Philly-based Friendship recently announced their signing to Merge Records, and today they are excited to reveal that on July 29, they will release their first album for the label. Titled Love the Stranger, the LP was co-produced by the band and Bradford Krieger. It will be available on CD, LP, and opaque “blue galaxy” Peak Vinyl. Pre-order Love the Stranger here.
The band also has shared the first proper single off the album, “Hank.” Friendship’s Dan Wriggins, a manual laborer and poet, says the single is “a song about when you go to fix something that’s broken and realize the tools you’re supposed to fix it with are also broken.” Form follows function on the mesmerizing outro of the track which buzzes with the sound of a shoddy Craigslist guitar from Woonsocket, RI, getting chainsawed in two. The video for the single was directed by Joe Pera, an American comedian and the star of Joe Pera Talks With You. He shares:
“Dan Wriggins sent me the Friendship album and as soon as I finished listening, I asked if I could possibly direct a video for it.
While brainstorming concepts with Dan and Michael Cormier-O’Leary, we came upon the idea of going to Little Cranberry Island in Maine, where Dan has family roots and used to work as a lobster fisherman. We spent a few early spring days on the island going to the bathroom in an outhouse and following the workdays of two of the most interesting people Dan knows there, Henry, a carpenter, and Kaitlyn, an artist.

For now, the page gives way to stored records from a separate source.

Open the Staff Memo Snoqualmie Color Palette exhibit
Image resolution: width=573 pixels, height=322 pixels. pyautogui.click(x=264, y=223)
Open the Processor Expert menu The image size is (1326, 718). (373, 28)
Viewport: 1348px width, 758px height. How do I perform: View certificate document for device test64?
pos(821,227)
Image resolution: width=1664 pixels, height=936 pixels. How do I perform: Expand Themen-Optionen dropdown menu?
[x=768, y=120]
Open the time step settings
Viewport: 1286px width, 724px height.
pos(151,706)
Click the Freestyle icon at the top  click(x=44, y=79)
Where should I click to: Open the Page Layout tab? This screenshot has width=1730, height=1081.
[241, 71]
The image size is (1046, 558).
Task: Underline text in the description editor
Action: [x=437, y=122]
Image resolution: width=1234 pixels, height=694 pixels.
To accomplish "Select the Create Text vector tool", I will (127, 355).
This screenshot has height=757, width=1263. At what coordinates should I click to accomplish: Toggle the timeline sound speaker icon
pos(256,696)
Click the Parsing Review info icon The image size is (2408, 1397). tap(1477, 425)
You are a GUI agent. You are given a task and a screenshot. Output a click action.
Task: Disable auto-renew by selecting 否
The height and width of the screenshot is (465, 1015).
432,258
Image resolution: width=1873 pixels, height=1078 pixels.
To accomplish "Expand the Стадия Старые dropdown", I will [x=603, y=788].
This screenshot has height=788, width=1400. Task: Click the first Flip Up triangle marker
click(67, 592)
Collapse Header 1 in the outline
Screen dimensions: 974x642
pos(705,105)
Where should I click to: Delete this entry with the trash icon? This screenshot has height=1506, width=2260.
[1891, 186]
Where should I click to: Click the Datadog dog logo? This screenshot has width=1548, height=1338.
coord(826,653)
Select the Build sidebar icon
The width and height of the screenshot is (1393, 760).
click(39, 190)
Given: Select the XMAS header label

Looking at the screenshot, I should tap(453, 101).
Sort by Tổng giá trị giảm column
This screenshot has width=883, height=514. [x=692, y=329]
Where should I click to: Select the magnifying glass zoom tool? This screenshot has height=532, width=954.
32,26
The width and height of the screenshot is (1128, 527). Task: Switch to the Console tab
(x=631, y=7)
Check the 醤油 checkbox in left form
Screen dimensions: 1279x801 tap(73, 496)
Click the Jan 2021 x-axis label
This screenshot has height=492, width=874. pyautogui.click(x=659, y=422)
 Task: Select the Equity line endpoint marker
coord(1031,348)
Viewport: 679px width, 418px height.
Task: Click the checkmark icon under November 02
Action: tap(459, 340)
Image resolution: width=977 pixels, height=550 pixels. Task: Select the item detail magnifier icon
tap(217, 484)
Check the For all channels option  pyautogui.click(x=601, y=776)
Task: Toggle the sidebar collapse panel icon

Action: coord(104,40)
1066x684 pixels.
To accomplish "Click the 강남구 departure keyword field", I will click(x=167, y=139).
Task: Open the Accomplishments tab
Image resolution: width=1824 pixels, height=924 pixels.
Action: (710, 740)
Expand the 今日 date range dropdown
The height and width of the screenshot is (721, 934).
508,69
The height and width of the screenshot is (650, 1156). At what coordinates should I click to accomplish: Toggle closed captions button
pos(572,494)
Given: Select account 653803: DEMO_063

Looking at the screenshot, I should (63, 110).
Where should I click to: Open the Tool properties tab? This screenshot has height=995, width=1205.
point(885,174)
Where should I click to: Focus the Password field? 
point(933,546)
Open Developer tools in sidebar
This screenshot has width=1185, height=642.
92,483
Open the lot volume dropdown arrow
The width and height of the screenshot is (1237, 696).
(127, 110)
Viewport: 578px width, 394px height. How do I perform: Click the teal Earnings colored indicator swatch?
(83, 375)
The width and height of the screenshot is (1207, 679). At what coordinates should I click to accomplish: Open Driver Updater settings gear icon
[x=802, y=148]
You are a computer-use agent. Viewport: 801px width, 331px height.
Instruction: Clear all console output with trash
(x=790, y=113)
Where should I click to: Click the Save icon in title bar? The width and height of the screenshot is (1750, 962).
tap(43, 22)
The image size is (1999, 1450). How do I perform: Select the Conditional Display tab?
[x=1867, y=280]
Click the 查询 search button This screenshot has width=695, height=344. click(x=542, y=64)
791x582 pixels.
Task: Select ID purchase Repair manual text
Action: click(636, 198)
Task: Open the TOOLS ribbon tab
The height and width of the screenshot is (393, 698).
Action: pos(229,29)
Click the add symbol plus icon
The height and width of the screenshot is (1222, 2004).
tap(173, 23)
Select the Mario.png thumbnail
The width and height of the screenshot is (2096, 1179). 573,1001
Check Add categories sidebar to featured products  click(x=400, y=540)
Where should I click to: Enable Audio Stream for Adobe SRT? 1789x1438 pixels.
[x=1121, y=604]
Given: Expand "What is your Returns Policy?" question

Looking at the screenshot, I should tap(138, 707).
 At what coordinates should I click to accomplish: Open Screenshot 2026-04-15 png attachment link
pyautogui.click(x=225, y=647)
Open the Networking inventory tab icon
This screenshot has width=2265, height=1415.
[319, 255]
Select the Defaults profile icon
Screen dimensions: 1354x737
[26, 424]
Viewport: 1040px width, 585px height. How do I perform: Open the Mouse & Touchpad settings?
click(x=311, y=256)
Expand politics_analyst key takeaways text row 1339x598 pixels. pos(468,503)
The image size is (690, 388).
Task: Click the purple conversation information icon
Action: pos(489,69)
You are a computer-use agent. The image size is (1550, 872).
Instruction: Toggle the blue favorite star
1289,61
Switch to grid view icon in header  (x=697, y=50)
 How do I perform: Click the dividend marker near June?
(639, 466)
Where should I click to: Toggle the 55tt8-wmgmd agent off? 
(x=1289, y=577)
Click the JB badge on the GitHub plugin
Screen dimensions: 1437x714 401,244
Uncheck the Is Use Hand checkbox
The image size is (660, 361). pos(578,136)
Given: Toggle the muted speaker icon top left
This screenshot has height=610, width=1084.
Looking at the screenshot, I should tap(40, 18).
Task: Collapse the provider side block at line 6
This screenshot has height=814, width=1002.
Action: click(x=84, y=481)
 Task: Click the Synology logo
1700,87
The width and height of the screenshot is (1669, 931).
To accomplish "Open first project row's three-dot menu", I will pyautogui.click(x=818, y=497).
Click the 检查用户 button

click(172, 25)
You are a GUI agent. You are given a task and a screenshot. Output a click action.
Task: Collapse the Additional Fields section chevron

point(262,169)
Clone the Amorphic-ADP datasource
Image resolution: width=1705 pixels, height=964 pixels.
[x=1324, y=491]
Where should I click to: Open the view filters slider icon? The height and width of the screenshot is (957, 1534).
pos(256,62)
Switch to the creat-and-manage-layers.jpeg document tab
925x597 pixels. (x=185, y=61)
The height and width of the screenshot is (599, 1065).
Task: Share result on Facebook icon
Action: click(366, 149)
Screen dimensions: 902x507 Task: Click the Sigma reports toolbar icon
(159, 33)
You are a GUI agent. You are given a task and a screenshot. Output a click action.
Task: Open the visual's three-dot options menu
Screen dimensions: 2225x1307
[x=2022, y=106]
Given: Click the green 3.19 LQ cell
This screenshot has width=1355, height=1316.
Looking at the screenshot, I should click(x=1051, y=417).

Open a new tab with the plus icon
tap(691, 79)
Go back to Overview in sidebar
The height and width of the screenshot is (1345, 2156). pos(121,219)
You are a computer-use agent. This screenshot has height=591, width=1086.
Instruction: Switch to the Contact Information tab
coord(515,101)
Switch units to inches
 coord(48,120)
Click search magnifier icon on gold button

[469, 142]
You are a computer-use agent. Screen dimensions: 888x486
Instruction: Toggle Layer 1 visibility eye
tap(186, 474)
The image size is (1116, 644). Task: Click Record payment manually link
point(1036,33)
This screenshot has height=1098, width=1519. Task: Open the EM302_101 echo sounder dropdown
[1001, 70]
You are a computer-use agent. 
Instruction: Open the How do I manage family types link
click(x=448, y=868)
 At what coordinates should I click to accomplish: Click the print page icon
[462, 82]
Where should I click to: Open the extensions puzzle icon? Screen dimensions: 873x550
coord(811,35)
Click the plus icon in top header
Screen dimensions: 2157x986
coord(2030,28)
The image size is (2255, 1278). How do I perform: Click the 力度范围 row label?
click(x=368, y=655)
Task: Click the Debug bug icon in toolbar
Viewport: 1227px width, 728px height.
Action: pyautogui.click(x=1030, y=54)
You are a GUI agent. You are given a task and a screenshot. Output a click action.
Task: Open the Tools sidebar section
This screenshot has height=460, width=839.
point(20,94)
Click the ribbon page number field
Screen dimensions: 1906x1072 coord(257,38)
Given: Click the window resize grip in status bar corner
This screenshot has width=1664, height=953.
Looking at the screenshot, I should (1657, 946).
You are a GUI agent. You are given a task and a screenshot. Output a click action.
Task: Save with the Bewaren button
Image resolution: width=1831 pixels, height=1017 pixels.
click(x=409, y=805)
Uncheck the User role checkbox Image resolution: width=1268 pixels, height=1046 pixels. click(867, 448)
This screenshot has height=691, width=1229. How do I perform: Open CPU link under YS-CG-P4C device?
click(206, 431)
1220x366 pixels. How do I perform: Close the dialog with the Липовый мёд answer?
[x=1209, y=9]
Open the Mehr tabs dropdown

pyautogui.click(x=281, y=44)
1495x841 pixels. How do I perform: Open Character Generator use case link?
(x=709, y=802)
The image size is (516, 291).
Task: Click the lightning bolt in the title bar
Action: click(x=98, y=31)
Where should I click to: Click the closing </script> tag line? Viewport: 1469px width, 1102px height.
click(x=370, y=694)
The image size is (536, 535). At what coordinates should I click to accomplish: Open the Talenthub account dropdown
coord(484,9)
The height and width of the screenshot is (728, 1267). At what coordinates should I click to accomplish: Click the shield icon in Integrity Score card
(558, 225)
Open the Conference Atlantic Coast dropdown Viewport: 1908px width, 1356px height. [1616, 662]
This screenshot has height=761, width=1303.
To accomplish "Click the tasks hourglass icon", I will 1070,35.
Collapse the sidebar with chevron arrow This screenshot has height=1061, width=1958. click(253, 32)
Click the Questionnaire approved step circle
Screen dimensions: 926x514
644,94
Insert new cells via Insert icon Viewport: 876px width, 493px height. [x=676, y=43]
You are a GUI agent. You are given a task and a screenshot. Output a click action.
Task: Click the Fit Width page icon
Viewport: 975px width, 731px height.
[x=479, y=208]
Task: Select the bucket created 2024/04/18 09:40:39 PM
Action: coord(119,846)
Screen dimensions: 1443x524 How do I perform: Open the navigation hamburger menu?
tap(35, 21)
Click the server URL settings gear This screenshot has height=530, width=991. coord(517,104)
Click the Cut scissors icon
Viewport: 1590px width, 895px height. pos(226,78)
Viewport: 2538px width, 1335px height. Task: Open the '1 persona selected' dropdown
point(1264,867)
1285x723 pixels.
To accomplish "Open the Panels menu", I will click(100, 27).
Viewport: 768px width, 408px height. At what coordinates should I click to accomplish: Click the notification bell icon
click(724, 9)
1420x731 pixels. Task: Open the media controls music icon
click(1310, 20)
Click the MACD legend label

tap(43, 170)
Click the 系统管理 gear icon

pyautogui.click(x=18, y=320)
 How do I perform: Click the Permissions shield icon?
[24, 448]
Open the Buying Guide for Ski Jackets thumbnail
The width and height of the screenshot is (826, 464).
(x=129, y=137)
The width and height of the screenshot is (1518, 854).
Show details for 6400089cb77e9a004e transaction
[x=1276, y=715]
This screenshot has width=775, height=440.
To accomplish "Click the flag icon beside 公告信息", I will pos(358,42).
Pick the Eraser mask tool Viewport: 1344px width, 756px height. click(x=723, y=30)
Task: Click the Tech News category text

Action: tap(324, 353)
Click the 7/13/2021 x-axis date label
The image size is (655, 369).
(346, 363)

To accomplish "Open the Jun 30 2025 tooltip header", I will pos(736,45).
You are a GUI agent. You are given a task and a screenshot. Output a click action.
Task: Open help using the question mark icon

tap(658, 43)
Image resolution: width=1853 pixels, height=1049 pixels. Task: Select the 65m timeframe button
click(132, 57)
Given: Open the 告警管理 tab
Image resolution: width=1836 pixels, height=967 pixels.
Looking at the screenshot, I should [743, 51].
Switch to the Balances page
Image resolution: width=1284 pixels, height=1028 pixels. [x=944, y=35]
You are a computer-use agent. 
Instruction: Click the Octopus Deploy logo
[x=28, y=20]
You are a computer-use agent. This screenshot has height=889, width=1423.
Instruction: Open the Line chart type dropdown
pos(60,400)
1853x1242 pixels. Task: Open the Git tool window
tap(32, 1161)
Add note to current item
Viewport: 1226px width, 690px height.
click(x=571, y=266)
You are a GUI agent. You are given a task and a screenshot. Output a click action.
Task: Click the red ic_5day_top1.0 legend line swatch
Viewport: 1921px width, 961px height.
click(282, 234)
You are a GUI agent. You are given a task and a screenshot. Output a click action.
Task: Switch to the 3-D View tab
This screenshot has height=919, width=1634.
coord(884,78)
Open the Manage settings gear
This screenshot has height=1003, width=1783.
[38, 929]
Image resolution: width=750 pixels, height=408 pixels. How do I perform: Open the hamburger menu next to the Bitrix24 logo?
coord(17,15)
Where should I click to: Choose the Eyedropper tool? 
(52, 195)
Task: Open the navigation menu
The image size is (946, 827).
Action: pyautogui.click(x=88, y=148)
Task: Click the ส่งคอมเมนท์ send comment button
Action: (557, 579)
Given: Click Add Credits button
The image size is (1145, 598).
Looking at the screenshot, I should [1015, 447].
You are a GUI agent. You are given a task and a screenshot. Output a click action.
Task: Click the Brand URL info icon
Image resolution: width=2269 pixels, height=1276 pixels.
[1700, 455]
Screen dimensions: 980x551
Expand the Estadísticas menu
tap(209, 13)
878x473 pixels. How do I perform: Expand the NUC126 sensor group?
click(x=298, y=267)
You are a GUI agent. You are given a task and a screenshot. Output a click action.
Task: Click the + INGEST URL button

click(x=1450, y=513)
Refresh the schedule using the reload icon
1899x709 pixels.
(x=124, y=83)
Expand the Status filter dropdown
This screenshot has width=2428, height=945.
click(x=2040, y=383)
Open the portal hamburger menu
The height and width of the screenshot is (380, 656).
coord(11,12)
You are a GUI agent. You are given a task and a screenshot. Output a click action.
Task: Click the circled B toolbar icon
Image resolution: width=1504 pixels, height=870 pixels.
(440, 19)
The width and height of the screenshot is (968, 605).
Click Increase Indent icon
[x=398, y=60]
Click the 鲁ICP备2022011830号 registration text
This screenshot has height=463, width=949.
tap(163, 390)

Editor Grant Farsi helped sort out the 10+ hours of footage me and Michael Kaplan shot, and that’s the story of the video. Me and Friendship are hoping it will get a million views on YouTube and lead to a collaboration with Shakira.”
Love the Stranger moves like a country record skipping in just the right spot, leaving its fellow travelers longing for a place they’ve only visited in their dreams. Guitarist Peter Gill, drummer Michael Cormier-O’Leary, bassist Jon Samuels, and hawkeyed balladeer Dan Wriggins map out the group’s particular, breathtaking landscape and invite the listener to share in its glory.
The record’s images craft a symbolic language of high and low Americana, both evocative and consistently accessible. Spending time with Love the Stranger creates a community—one in which the window between the listener and the music-maker shatters in full, until all that remains are the fragments you decide to pick up together.